§ **WHAT IS EXPECTED**:
Please return the lines of the material below, from the line holding "You are a computer-use agent. Viewport: 1389px" through the line holding "click(x=228, y=190)", both included, unchanged.

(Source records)
========================================
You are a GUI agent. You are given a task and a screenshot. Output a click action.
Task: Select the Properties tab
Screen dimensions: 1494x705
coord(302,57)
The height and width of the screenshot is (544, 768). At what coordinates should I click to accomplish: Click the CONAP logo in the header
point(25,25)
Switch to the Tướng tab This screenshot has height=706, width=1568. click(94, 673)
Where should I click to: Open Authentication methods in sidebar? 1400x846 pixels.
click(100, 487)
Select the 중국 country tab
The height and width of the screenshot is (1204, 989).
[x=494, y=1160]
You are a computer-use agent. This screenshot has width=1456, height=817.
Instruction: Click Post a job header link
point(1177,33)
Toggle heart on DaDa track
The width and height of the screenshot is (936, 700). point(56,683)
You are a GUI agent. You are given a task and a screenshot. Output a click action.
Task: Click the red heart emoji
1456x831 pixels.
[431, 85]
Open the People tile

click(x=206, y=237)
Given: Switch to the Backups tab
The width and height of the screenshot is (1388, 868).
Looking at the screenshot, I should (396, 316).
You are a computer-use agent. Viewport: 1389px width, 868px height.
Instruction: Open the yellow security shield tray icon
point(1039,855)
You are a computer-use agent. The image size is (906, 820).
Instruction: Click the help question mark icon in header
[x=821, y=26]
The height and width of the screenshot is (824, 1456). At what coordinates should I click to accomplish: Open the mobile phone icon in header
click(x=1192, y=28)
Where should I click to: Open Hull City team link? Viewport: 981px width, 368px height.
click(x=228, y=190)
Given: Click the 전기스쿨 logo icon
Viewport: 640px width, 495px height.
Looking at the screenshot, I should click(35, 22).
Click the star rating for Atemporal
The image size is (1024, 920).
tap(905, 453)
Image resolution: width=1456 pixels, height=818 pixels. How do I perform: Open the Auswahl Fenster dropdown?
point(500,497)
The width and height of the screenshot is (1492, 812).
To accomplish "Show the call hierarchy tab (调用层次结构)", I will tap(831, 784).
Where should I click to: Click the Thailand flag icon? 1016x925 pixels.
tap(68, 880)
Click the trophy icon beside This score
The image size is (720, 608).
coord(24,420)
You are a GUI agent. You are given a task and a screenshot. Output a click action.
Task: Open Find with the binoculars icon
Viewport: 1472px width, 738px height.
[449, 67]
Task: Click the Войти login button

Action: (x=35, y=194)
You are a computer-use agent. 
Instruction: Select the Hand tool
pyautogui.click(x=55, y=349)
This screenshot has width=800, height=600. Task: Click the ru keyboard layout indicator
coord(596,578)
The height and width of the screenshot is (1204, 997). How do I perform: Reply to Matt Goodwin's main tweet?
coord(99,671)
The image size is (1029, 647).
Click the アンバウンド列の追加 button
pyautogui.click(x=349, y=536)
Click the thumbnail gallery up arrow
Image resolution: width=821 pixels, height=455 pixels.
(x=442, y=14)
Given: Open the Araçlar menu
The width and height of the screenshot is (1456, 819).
========================================
§ **SOLUTION**:
You are a computer-use agent. Viewport: 1389px width, 868px height.
Instruction: Open the yellow security shield tray icon
point(1039,855)
You are a computer-use agent. The image size is (906, 820).
Instruction: Click the help question mark icon in header
[x=821, y=26]
The height and width of the screenshot is (824, 1456). At what coordinates should I click to accomplish: Open the mobile phone icon in header
click(x=1192, y=28)
Where should I click to: Open Hull City team link? Viewport: 981px width, 368px height.
click(x=228, y=190)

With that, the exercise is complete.